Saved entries

************

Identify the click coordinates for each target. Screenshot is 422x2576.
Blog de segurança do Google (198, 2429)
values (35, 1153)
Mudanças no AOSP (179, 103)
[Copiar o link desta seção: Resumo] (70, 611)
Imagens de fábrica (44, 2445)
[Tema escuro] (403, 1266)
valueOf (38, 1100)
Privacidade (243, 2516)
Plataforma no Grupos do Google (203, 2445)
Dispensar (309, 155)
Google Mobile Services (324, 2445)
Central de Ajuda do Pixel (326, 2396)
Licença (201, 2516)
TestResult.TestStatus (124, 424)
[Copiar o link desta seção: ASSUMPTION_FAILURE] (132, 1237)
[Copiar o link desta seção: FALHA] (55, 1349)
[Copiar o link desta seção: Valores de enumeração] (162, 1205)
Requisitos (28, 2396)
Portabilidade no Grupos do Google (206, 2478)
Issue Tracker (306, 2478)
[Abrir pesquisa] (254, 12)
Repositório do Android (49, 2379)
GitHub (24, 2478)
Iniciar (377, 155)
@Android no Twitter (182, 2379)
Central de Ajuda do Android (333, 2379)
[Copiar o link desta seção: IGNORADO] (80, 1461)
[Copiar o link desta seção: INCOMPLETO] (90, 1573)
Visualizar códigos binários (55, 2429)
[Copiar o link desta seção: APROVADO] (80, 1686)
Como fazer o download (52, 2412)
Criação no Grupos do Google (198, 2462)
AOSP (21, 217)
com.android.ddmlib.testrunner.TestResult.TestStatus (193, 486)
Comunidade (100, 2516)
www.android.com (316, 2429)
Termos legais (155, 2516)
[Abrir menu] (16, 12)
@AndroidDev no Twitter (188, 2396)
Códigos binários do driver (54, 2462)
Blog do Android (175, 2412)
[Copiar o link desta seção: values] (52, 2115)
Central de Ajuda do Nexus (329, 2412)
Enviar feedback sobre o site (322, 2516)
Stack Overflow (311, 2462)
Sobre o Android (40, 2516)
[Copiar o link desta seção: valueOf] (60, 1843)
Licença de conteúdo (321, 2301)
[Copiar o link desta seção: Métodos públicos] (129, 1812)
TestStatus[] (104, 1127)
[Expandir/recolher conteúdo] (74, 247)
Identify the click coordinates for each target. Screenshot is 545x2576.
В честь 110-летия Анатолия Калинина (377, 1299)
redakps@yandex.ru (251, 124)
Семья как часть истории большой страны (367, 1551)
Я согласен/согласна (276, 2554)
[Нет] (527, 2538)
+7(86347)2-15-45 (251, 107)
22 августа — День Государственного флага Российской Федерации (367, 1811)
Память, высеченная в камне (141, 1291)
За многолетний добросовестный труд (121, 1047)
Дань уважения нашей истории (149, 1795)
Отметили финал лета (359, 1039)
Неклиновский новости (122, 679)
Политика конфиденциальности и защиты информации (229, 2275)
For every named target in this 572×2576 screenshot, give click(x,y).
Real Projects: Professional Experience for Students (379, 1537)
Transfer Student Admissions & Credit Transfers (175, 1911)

************

-- YOUR INSTRUCTIONS --
In the entries above, tally the lines containing the word "click" and return only the tally.

-- WORKED SOLUTION --
3